L’ONUDC poursuit son appui aux acteurs nationaux en Côte d’Ivoire pour prévenir et contrer l’utilisation d’engins explosifs improvisés par des groupes terroristes 

ABIDJAN. La menace terroriste, qui a longtemps été concentrée au Burkina Faso, au Mali et au Niger, s’est maintenant déplacée vers les États côtiers. Les évènements ayant eu lieu à la frontière septentrionale de la Côte d’Ivoire témoignent de cette évolution géographique et opérationnelle des groupes terroristes, lesquels multiplient les attaques dans le pays depuis avril 2021 et utilisent de plus en plus des engins explosifs improvisés (EEI). 

Dans ce contexte, le Service de Prévention du Terrorisme de l'Office des Nations Unies contre la Drogue et le Crime (UNDOC/TPB) a souhaité poursuivre les travaux entamés en novembre 2021, lesquels ont permis d’établir une appréciation préliminaire des capacités de l’État en matière de lutte contre les EEI. Ainsi, du 29 au 31 mars 2022, une « Réunion consultative sur la prévention et la lutte contre l’acquisition et l’utilisation illicite d’engins explosifs improvisés par des groupes terroristes » a été organisée à Abidjan sous l’égide du Groupe de Travail pour l’Afrique de l’Ouest du Forum Mondial contre le terrorisme (GCTF-WAWG) avec le soutien financier de l’Allemagne.

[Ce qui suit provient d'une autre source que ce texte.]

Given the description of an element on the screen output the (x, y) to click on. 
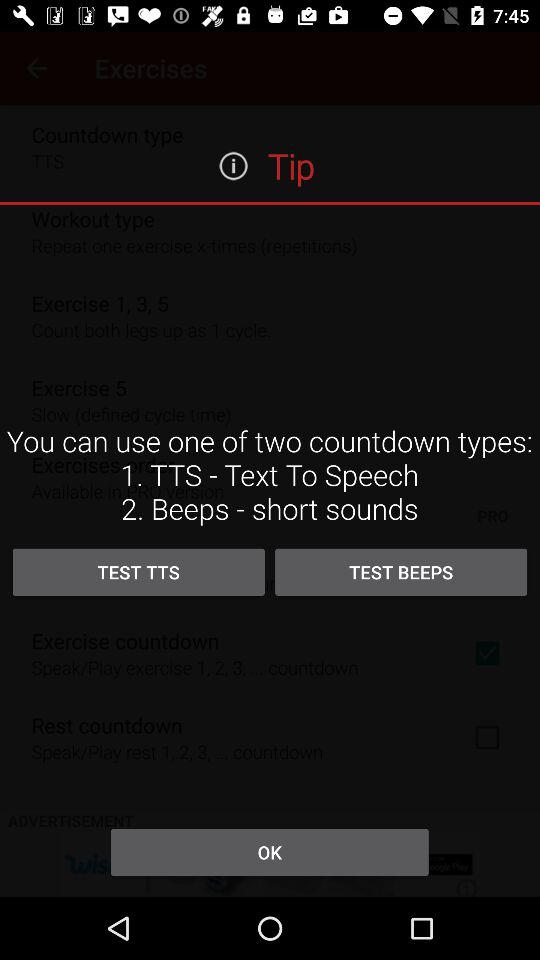
turn off the icon next to test tts icon (401, 571)
Given the description of an element on the screen output the (x, y) to click on. 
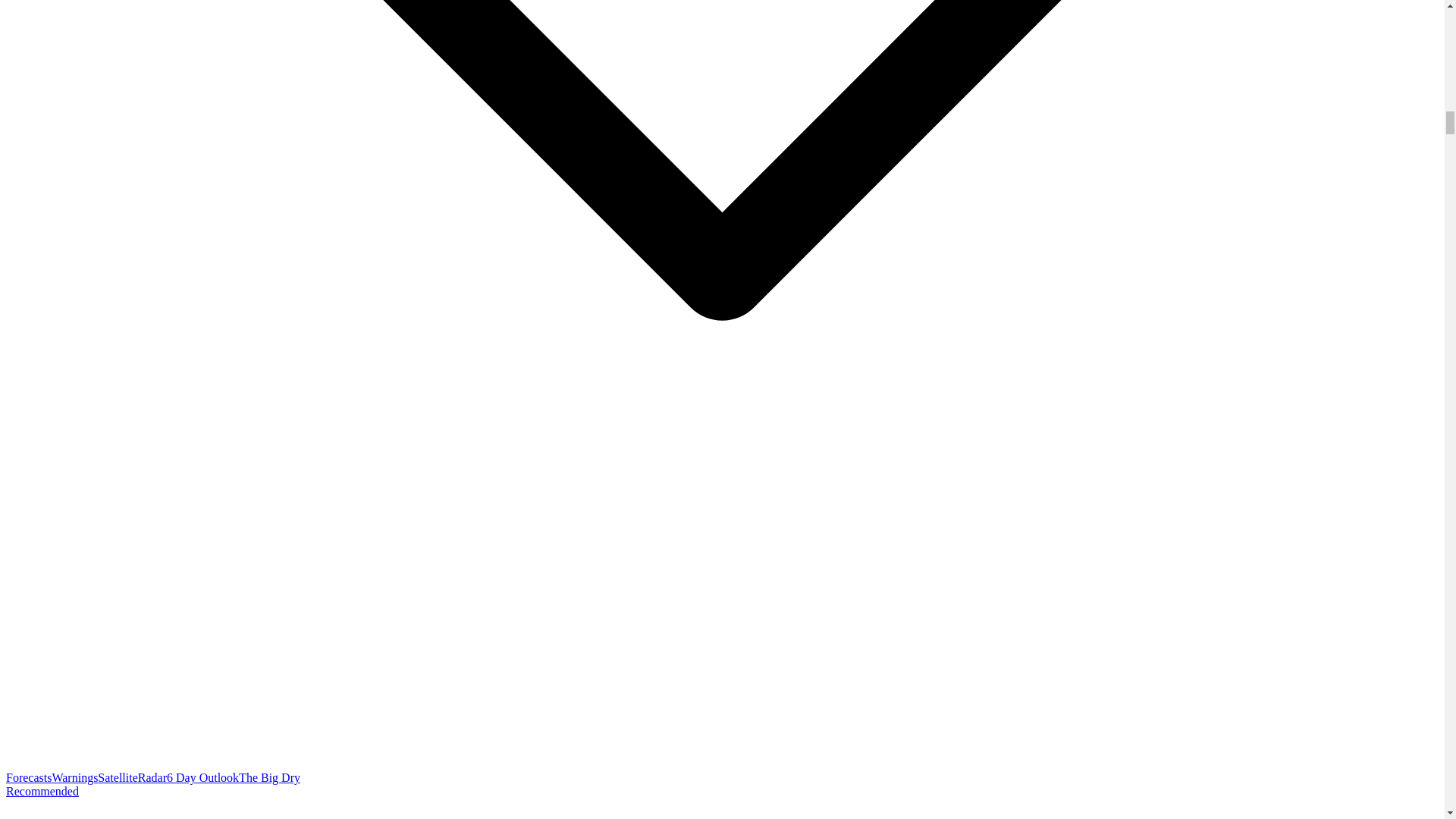
Forecasts (27, 777)
Given the description of an element on the screen output the (x, y) to click on. 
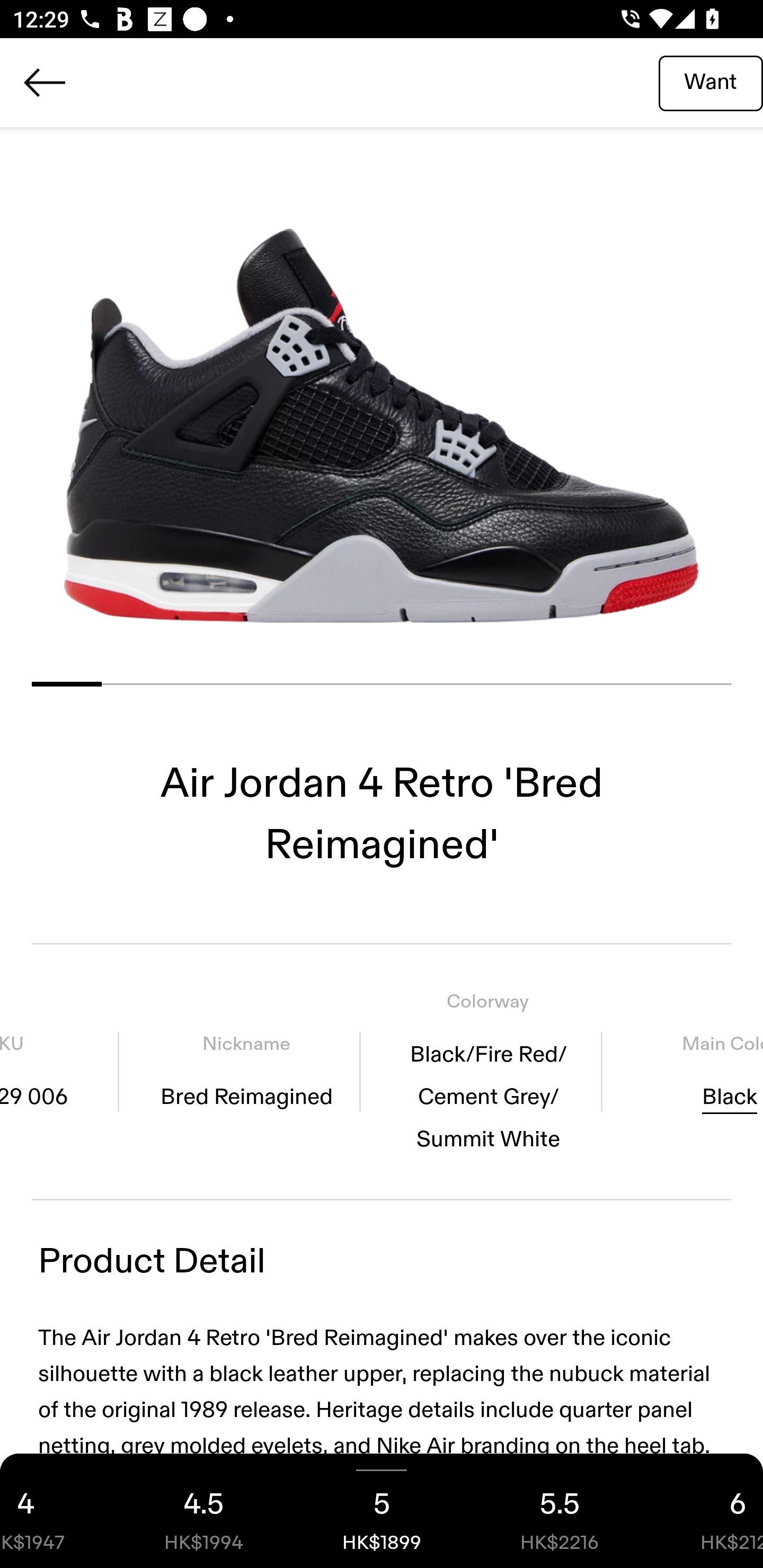
Want (710, 82)
SKU FV5029 006 (59, 1070)
Nickname Bred Reimagined (245, 1070)
Colorway Black/Fire Red/Cement Grey/Summit White (487, 1070)
Main Color Black (688, 1070)
4 HK$1947 (57, 1510)
4.5 HK$1994 (203, 1510)
5 HK$1899 (381, 1510)
5.5 HK$2216 (559, 1510)
6 HK$2121 (705, 1510)
Given the description of an element on the screen output the (x, y) to click on. 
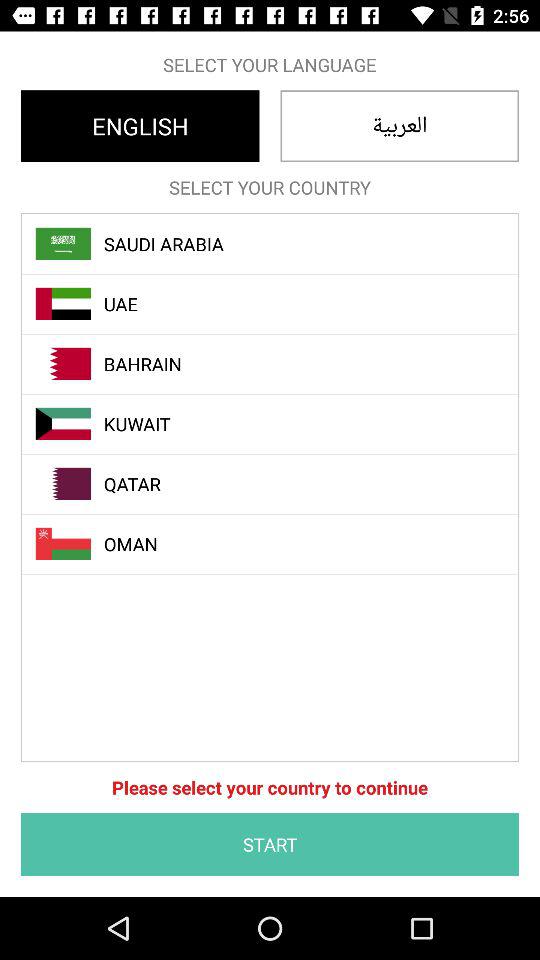
scroll to the uae (281, 303)
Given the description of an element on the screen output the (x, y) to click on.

Cette réunion a été le cadre d’échanges fructueux entre différents représentants d’entités ivoiriennes impliqués dans la prévention et la lutte contre le terrorisme en Côte d’Ivoire. Des participants ont notamment fait remarquer que la menace des EEI dépasse le cadre de l’action des groupes extrémistes violents et rentre dans celui du crime transnational organisé. En effet, les groupes criminels organisés utilisent les EEI pour intimider les forces armées gouvernementales qui essayent de réduire les trafics en tout genre (orpaillage illégal, trafic d’armes et de drogues, etc.).

À cet égard,Le Dr Amado Philip de Andrés, directeur régional de l'ONUDC pour l'Afrique occidentale et centrale, a déclaré : «La menace posée à l'aide d'EEI est d'une telle ampleur que seules des mesures fortes et ciblées pourront y faire face, d'autant plus que l'utilisation d'EEI est devenue l'un des modus operandi les plus courants des groupes terroristes. Les faits montrent que les incidents liés aux EEI ont considérablement augmenté en Afrique de l'Ouest depuis 2015, les populations civiles et les infrastructures étant visées..»

Les échanges qui ont eu lieu lors de cette activité ont permis de mettre en évidence une série de défis ainsi que des bonnes pratiques dans le contexte Ouest Africain et plus particulièrement dans le contexte de la Côte d’Ivoire.